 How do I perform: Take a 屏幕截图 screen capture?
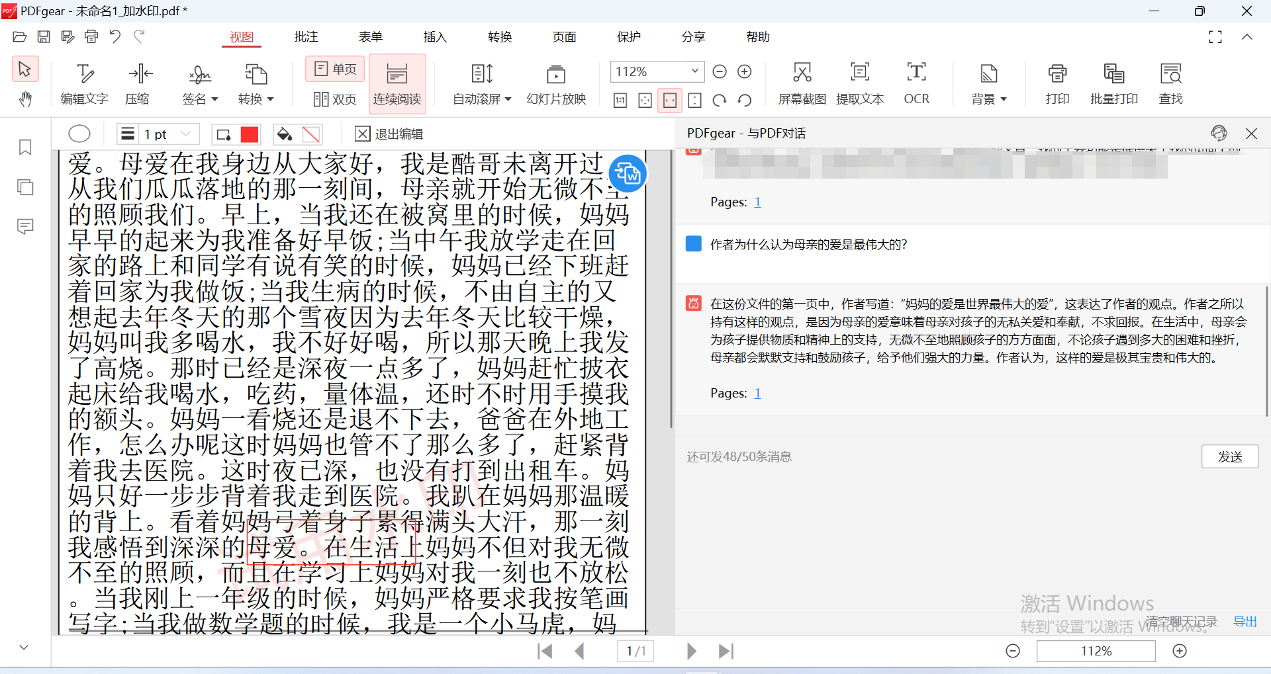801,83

* * *

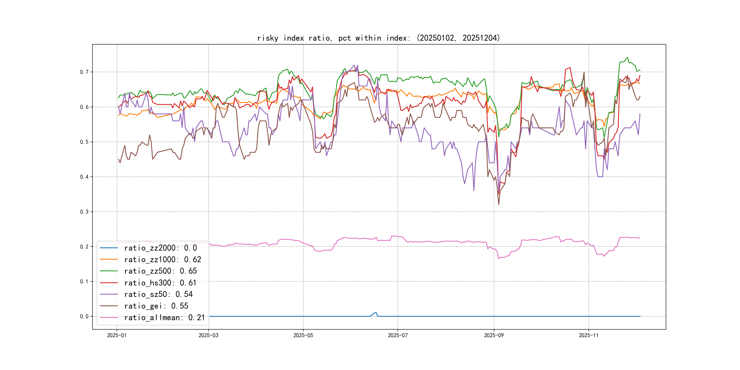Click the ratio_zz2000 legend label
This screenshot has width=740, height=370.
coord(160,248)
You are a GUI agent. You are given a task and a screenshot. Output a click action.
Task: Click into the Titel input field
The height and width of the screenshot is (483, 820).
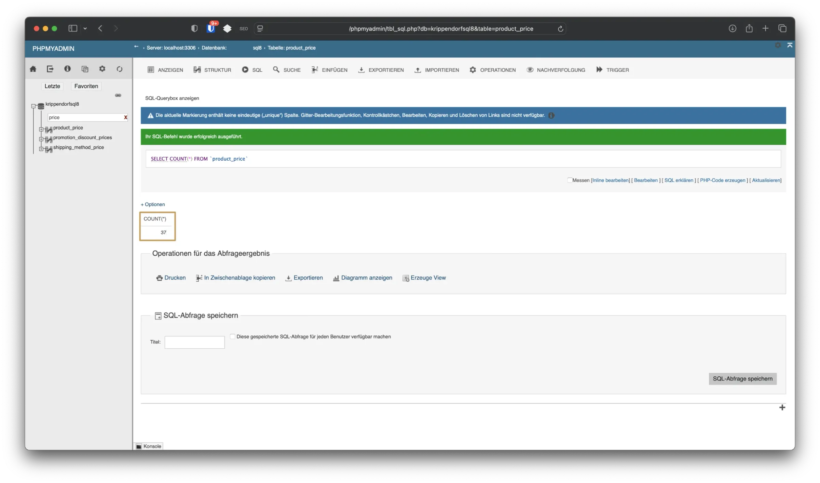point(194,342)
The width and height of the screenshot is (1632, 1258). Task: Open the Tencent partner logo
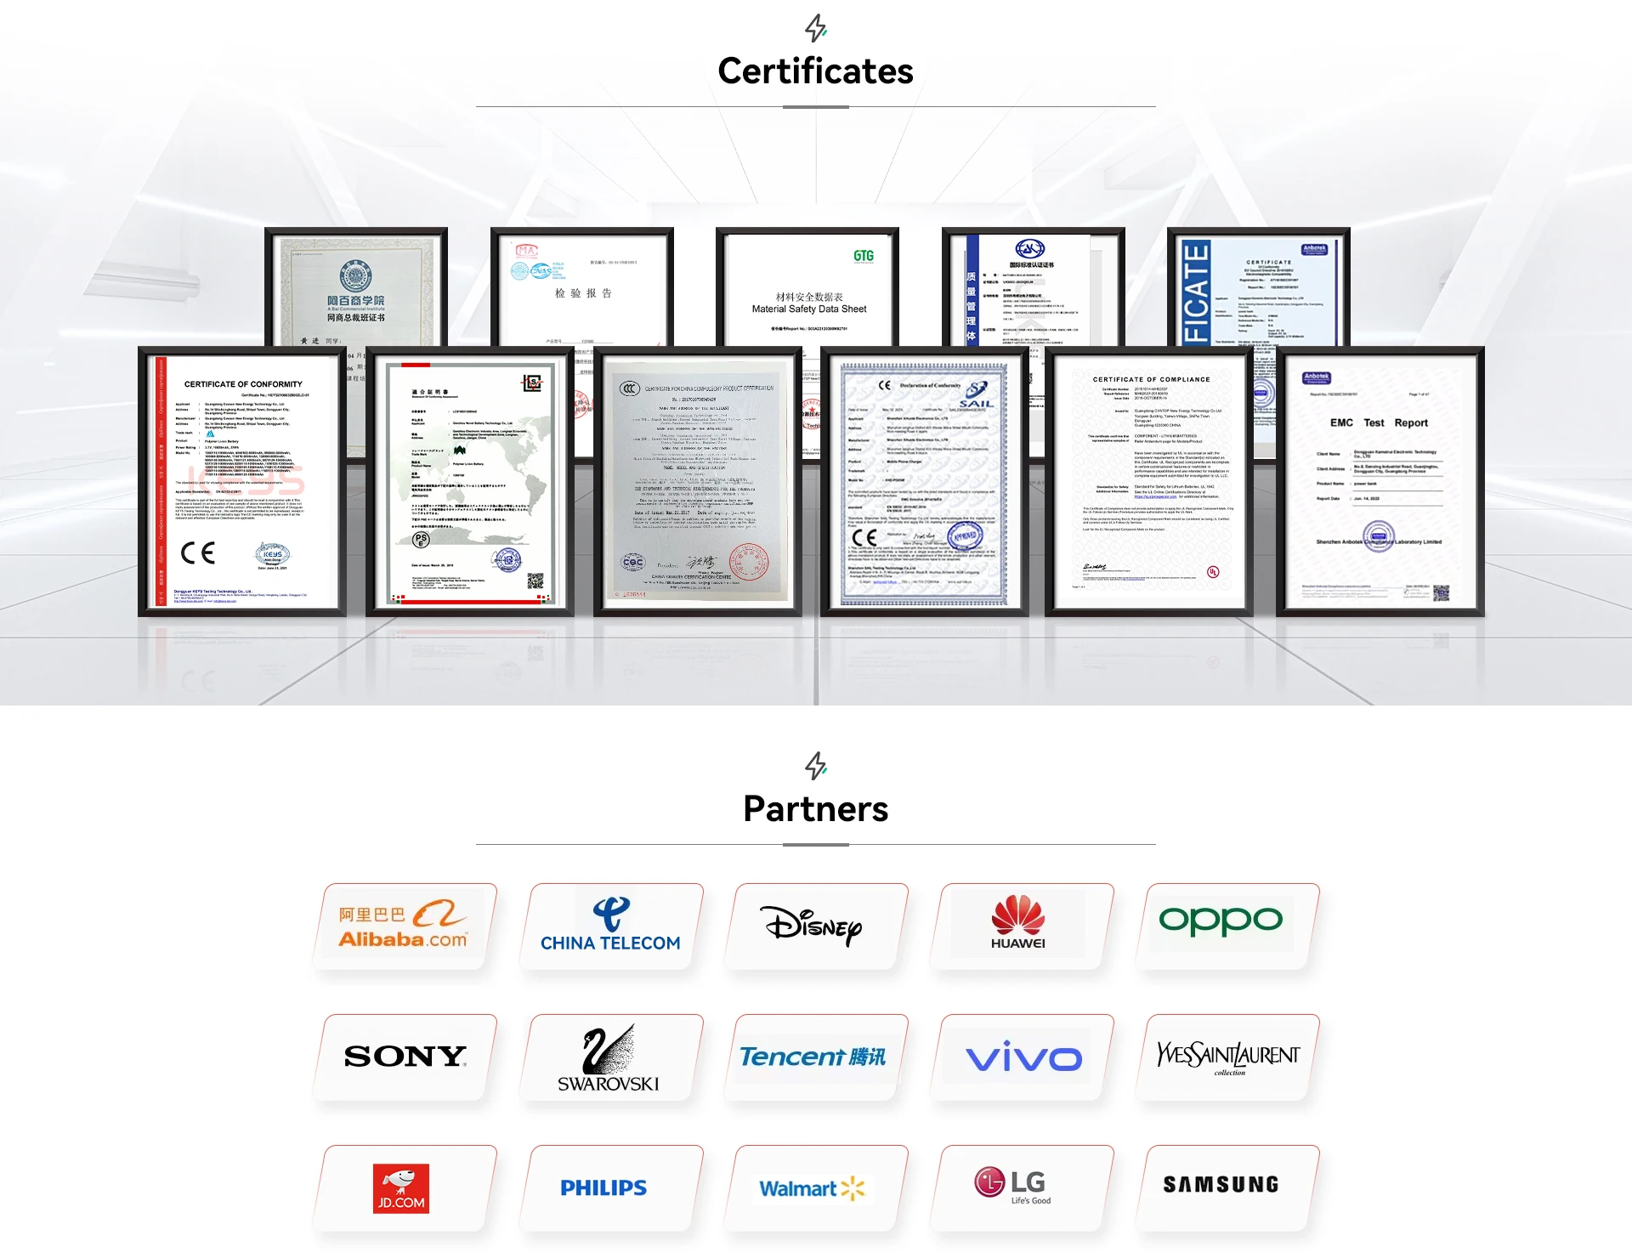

_WORK ITEM_
Using the records above, return word for word the lines that begin at the one containing "The height and" and end at the one containing "The width and", both of them included and no pictures.

_YOUR RESPONSE_
The height and width of the screenshot is (483, 820).
point(194,342)
The width and height of the screenshot is (1632, 1258). Task: Open the Tencent partner logo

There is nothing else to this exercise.